Citerne – chroniques de la petite peste – 21

Liège, 7 mai 2020, presque minuit.

Je suis à Pierreuse depuis deux jours. J’écris pour ne rien oublier de toutes les heures que je passe dans cette petite maison de briques. Yllam m’a ouvert hier, à la fin de la matinée, j’ai retrouvé Rosa Roth, le visage émacié, belle comme une chute de marbre de Carrare. Yllam reste au rez-de-chaussée, c’est plus facile et plus prudent pour lui, la petite porte du jardin peut lui permettre de gagner les pavés de Volière en traversant les jardins mitoyens. Rosa a rejoint l’étage, ses yeux brillent de fièvre, elle a encore changé de visage. Son visage s’est creusé, ses paupières se sont assombries, ses lèvres ont perdu leur carmin. Ses yeux sont redevenus marrons, sombres comme il y a vingt-cinq ans quand j’y lisais l’essentiel de ma vie.

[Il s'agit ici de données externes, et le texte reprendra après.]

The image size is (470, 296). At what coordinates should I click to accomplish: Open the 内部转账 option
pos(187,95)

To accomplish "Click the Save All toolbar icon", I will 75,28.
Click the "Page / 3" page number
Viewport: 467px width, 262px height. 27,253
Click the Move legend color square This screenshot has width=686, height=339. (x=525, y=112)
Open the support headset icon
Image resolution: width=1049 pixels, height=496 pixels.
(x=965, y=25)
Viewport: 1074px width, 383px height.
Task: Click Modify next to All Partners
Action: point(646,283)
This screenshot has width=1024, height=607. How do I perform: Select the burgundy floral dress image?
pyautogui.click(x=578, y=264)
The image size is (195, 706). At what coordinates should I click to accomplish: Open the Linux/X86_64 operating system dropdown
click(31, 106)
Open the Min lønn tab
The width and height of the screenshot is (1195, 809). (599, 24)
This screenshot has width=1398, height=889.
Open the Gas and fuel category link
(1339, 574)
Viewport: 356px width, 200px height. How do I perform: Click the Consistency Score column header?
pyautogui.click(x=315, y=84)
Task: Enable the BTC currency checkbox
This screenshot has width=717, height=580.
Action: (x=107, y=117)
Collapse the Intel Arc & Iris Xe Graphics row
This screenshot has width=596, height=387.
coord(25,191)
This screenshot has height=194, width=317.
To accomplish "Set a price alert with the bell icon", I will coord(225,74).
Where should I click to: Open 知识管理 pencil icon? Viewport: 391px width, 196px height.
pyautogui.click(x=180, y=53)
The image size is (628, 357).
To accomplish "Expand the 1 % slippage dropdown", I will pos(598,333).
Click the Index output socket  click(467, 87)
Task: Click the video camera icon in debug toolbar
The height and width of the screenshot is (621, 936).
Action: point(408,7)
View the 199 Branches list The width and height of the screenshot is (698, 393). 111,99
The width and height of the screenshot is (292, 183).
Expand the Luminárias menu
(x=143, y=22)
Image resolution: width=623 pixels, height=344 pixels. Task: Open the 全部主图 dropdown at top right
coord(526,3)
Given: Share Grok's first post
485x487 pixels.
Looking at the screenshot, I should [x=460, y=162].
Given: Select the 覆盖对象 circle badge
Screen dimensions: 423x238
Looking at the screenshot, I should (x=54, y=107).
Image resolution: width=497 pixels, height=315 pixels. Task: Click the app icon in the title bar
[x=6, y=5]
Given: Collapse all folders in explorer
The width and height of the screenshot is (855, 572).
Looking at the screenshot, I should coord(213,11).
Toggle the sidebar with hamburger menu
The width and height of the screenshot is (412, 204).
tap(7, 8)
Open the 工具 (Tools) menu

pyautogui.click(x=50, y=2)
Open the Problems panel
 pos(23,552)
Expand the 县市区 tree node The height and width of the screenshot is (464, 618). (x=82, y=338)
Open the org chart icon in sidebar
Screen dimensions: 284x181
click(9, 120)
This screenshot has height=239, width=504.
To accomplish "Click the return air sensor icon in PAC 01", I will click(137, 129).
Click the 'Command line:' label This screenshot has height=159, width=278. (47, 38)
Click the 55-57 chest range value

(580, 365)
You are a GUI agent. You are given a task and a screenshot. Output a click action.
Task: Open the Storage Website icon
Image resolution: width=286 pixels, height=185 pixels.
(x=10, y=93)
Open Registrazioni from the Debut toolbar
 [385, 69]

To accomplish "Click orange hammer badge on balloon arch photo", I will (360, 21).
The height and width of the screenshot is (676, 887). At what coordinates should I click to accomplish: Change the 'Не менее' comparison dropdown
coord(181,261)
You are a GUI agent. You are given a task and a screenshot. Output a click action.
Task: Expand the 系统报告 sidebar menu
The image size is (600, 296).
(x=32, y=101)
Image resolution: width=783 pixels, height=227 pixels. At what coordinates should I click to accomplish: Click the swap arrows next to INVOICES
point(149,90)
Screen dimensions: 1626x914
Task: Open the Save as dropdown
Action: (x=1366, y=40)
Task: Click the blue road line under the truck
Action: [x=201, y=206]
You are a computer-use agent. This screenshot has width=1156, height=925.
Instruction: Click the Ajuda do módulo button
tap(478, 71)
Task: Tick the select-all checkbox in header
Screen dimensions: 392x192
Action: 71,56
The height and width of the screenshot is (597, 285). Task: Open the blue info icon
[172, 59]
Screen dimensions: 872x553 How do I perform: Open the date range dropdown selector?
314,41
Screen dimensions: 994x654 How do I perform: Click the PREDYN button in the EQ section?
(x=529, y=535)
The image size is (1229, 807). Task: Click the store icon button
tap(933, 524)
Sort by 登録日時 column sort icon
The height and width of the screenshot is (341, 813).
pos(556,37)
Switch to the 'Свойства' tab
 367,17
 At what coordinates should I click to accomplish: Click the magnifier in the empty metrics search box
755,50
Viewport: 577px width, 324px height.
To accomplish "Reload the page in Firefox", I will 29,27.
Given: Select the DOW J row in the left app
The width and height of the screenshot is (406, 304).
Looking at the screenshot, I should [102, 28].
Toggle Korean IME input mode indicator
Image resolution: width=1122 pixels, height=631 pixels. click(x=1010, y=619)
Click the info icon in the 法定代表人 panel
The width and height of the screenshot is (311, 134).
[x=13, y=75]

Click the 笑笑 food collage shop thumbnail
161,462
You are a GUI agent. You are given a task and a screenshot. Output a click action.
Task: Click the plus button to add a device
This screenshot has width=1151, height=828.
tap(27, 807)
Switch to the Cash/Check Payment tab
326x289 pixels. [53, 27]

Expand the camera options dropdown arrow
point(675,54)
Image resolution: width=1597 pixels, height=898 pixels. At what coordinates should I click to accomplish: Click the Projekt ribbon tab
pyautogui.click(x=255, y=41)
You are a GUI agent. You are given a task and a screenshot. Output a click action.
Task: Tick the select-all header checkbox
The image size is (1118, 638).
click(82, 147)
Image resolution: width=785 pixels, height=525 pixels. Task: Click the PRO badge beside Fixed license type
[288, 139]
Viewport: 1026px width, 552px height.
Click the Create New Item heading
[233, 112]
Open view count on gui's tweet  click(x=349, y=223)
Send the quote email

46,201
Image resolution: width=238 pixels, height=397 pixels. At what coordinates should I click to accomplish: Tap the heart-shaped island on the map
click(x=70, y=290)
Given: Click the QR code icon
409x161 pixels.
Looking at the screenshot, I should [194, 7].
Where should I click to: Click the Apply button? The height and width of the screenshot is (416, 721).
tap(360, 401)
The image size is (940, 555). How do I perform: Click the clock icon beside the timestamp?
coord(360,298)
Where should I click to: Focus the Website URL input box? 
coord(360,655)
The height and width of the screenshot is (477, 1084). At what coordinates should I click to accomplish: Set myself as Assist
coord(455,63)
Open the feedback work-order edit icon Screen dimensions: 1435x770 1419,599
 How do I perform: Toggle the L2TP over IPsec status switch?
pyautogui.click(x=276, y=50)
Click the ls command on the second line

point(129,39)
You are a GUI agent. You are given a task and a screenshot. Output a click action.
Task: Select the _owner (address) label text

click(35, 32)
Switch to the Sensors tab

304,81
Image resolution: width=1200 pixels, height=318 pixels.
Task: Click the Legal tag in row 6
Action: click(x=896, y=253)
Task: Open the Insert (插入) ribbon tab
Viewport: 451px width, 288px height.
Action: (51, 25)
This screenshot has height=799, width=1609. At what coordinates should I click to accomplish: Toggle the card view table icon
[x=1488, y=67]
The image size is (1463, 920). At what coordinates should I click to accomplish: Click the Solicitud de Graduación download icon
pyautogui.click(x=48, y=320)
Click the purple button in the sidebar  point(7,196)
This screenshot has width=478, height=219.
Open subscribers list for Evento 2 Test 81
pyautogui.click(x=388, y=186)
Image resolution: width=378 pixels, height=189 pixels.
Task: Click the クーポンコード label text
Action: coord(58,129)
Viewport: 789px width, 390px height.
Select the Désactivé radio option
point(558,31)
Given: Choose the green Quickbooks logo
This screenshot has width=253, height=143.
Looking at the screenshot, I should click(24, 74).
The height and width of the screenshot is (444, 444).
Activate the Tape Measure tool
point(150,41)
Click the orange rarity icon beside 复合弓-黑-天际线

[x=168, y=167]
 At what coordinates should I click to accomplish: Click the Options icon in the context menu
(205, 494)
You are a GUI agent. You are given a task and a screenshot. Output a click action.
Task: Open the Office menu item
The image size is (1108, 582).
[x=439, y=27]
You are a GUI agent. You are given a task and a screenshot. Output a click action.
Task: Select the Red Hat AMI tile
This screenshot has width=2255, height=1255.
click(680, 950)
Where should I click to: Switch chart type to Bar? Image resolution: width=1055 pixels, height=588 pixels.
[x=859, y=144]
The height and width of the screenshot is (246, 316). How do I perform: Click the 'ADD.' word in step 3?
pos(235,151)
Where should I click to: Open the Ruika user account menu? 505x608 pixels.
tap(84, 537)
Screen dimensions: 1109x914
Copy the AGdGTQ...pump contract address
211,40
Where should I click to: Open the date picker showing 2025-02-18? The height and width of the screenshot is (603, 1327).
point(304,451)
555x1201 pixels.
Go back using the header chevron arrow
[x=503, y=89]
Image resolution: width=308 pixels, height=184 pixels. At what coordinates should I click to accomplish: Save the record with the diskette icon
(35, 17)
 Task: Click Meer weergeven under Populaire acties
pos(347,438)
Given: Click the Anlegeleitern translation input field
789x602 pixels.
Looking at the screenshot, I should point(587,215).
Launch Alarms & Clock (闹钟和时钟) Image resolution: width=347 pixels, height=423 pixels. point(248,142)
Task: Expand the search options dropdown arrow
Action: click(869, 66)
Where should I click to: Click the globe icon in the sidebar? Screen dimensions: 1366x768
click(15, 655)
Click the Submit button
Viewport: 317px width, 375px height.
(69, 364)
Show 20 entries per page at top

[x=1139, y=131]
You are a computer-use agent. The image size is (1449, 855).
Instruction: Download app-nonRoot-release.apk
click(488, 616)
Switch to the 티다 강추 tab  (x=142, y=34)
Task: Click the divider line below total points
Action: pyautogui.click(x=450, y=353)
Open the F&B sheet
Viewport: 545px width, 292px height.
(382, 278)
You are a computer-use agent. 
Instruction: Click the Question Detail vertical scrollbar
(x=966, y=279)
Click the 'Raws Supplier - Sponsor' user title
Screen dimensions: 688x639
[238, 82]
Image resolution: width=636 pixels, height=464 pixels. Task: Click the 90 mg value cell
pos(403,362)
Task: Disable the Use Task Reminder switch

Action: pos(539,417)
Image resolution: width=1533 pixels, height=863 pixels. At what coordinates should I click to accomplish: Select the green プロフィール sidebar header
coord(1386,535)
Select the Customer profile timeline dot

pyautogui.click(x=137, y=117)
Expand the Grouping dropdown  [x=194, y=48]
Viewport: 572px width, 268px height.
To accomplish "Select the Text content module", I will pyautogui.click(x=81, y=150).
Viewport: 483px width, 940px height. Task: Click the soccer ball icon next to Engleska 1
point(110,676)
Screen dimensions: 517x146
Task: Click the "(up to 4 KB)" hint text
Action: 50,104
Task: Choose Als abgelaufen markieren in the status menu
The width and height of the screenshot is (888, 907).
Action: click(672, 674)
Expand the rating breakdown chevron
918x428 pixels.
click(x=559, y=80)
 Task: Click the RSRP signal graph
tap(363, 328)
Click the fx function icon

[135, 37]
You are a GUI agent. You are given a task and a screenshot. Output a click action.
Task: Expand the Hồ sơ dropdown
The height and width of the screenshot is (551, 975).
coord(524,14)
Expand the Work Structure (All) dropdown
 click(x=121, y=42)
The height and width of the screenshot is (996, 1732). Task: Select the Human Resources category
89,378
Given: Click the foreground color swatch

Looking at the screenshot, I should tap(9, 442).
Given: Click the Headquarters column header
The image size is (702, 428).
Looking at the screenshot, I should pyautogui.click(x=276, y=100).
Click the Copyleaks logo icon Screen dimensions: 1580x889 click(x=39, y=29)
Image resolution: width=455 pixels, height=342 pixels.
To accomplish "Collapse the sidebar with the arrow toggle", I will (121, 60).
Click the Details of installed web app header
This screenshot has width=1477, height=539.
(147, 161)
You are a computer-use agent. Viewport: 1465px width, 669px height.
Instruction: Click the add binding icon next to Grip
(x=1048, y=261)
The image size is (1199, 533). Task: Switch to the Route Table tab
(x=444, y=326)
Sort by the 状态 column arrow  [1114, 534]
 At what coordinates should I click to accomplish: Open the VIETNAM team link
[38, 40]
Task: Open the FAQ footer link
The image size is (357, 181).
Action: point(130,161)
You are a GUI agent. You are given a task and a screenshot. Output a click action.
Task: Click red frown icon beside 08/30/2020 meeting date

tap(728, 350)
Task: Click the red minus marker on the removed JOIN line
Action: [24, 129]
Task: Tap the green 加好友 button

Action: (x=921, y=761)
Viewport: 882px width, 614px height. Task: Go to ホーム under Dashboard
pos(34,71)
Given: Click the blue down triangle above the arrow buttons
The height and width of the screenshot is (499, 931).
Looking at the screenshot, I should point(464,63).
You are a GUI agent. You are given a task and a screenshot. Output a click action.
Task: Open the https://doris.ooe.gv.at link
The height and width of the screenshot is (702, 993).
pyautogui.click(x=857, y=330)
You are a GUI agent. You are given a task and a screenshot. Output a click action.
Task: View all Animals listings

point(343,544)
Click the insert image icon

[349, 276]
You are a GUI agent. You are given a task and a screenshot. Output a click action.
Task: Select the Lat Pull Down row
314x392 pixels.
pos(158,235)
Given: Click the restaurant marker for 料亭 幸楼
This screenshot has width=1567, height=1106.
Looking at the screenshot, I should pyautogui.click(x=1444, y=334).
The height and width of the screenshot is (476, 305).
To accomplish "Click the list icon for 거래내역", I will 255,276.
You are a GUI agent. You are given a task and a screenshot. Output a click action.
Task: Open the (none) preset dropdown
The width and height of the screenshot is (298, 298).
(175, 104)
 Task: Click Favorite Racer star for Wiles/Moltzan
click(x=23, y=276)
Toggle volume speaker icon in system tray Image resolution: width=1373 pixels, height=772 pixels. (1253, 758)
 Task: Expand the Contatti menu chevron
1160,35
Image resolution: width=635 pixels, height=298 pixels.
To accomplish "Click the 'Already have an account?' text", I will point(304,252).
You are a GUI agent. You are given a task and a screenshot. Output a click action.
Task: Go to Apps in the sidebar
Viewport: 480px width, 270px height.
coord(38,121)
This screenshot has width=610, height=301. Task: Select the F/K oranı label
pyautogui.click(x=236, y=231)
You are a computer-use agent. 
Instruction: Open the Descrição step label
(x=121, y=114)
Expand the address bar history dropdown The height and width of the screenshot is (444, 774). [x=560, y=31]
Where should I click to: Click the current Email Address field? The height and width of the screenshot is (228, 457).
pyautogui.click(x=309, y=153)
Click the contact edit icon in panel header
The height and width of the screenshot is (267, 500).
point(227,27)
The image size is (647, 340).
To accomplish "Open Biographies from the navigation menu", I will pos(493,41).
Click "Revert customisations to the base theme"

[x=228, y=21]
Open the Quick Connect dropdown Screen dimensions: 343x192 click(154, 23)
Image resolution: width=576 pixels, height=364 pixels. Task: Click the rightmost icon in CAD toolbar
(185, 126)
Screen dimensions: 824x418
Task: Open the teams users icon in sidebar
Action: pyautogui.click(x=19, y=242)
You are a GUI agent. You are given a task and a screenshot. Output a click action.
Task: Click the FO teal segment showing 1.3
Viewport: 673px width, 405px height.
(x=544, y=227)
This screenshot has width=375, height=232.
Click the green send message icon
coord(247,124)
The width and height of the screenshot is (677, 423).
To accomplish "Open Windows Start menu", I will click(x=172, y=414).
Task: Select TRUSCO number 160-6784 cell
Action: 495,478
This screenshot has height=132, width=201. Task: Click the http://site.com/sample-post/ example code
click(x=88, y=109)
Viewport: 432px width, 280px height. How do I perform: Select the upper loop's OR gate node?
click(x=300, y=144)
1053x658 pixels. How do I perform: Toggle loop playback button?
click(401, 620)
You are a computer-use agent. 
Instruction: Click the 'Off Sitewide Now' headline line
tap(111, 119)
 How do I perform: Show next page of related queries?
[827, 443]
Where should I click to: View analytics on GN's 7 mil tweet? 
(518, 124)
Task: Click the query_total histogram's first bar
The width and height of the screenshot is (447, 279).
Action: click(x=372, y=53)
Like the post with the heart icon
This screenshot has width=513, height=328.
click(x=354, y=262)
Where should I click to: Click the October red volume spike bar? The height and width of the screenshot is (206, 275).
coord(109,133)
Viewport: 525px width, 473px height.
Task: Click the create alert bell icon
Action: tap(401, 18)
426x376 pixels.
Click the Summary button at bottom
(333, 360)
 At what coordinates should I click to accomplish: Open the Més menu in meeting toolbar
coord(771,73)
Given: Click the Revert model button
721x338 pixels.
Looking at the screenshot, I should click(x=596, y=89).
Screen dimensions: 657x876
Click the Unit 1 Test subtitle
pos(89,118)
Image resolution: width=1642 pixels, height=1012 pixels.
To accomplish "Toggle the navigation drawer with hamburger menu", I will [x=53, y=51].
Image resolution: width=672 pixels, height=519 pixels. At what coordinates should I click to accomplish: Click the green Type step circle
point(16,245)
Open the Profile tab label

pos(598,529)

Cela deux jours et une nuit que nous parlons sans arrêt. Elle parle pour ne pas perdre pied. Elle me raconte ses quatre-vingt-quatorze années, et celles de ses parents, de ses proches, celles des gisants de Pologne, celles de Marie Delcourt, d’Alexis Curvers, de Léon-Ernst Halkin, encore et encore. Je soupçonne qu’elle répète tout sans arrêt pour que je retienne la litanie par coeur. Elle m’emplit de ses honneurs. Au fond, nous ne sommes que cela, historiennes et historiens, des citernes plus ou moins larges, aux parois alambiquées, qui se remplissent lentement. Notre ambition et notre orgueil est de croire que nous pouvons retrouver le passé, alors que c’est lui qui nous trouve. Qui nous occupe. Le développement et l’application de notre sens critique n’est rien d’autre qu’un travail de tâcheron pour développer notre oreille, pour entendre mieux, plus distinctement. Tout le reste est vanité.

Je craignais l’arrivée de la nuit à Pierreuse, dans cette maison froide. J’avais raison. Je me suis glissé sous les draps dans le grand lit de Rosa, parce qu’elle grelottait de fièvre et que je voulais lui donner ma respiration, le souffle qui lui manque. Je l’ai serrée contre moi et elle s’est serrée contre moi, sa peau fragile sentait les fruits amers. Elle a dormi un peu puis, vers minuit, elle a crié, prise entre les mondes, un petit cri gris et triste. J’ai allumé la petite lampe de chevet, elle me regardait avec ses yeux marrons plus sombres que jamais, plus brillants que jamais et elle m’a dit c’est le moment, je crois. Elle m’a demandé de sortir du lit, d’ouvrir le petit secrétaire en bois de cerisier, d’en extraire deux cahiers d’un petit compartiment secret -il y a toujours des compartiments secrets dans ces petits secrétaires. Je les ai ramenés entre nous dans le grand lit et elle m’a expliqué, lentement, en parcourant les pages très jaunes et très friables de ces petits cahiers lignés et margés. Elle m’a dit que c’était là le récit des mille vies des gisants de Pologne, reçues des lèvres grises, dites avec les souffles effondrés. Puis rassemblées patiemment par Rosa, après chaque Kaddish, répétées cent fois au coeur de la nuit, puis enfin, quand elle rentra, déposées au coeur de ces cahiers. Que je devais m’en faire le dépositaire, que je devais les rendre au monde. J’ai dit oui, elle s’est apaisée, elle s’est endormie.

Ce matin et tout ce jour, elle a repris des forces. Elle a bu un peu, elle a mangé de la soupe préparée par Yllam. Nous avons encore beaucoup parlé. Yllam pense que cela va aller. Je crains la nuit qui vient.